History

United States
- Name: Roebuck
- Namesake: Male roe deer
- Builder: New England
- Launched: 1794
- Fate: Last listed 1797

General characteristics
- Tons burthen: 186 (bm)

= Roebuck (1794 ship) =

Roebuck was an American merchantmen built in New England in 1794. In 1795 she made one voyage as a slave ship, sailing to Liverpool, then to Sierra Leone and finally Havana. Afterwards, she returned to the United States.

==Career==
Roebuck, Cotterel, master, arrived at Gravesend from Charleston on 6 October 1795. She first appeared in Lloyd's Register in 1795.

| Year | Master | Owner | Trade | Source |
|---|---|---|---|---|
| 1795 | R.Cottle | S.Hughes | London–Charleston | LR; American ownership |
| 1796 | R.Cottle J.A.Delano | S.Hughes | London–Charleston Liverpool–Africa | LR; American owned; repairs 1796 |

Captain Delano sailed from Liverpool on 24 June 1796. Roebuck gathered slaves at Sierra Leone and then at
Cape Grand Mount. She arrived at Havana in June 1797 with 98 slaves.

There was a report in Lloyd's List (LL) that Roebuck, Delano, master, had been taken off the coast of Africa and since lost, together with her tender.

That was an error as the next mention in LL showed Roebuck, Delano, master, arriving in Barbadoes, from Africa.

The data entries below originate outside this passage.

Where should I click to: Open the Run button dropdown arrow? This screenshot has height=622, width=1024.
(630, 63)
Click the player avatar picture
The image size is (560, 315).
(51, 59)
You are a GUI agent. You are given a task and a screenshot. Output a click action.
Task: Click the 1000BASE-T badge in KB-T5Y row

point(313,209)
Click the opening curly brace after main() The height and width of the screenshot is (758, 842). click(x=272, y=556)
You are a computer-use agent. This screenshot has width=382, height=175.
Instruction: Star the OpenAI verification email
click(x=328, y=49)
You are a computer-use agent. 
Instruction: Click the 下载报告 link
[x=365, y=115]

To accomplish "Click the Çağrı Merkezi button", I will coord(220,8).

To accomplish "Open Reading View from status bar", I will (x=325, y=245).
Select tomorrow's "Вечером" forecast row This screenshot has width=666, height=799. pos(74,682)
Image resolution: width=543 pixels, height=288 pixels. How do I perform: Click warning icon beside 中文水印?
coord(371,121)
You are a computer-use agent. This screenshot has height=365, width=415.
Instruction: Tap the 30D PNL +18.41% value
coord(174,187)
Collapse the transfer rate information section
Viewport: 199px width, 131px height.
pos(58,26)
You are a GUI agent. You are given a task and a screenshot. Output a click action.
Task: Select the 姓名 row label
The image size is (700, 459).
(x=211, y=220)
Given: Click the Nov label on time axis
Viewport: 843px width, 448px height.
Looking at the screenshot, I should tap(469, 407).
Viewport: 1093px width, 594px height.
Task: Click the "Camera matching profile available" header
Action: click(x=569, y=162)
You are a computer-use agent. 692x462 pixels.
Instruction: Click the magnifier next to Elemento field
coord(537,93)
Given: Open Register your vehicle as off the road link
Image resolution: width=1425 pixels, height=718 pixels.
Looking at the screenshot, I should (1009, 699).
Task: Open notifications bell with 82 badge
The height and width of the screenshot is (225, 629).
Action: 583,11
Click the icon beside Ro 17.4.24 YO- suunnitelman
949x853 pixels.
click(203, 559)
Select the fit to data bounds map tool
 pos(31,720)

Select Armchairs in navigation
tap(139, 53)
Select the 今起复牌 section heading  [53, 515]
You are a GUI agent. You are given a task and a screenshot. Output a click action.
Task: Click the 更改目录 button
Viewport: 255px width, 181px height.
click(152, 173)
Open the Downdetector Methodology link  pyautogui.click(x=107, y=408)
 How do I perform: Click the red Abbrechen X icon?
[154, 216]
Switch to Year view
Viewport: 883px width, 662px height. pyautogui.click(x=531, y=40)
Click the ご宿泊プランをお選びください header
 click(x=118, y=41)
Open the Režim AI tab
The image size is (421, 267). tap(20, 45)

The mention after that showed them arriving at Havana from St Croix. (Note: The mistake reappeared in the literature on the profitability of the trans-Atlantic slave trade.)

Roebuck arrived at Havana in June 1797 with 98 slaves. At some point Robert Hume replaced J. Delano as master. Roebuck, Hume, master, arrived in London on 5 October 1797, having passed the Isle of Wight in some distress. A second report had her first arriving at Dover from Savannah after having been detained by a sloop of war.

Roebuck was last listed in LL in 1797 with data unchanged since 1796.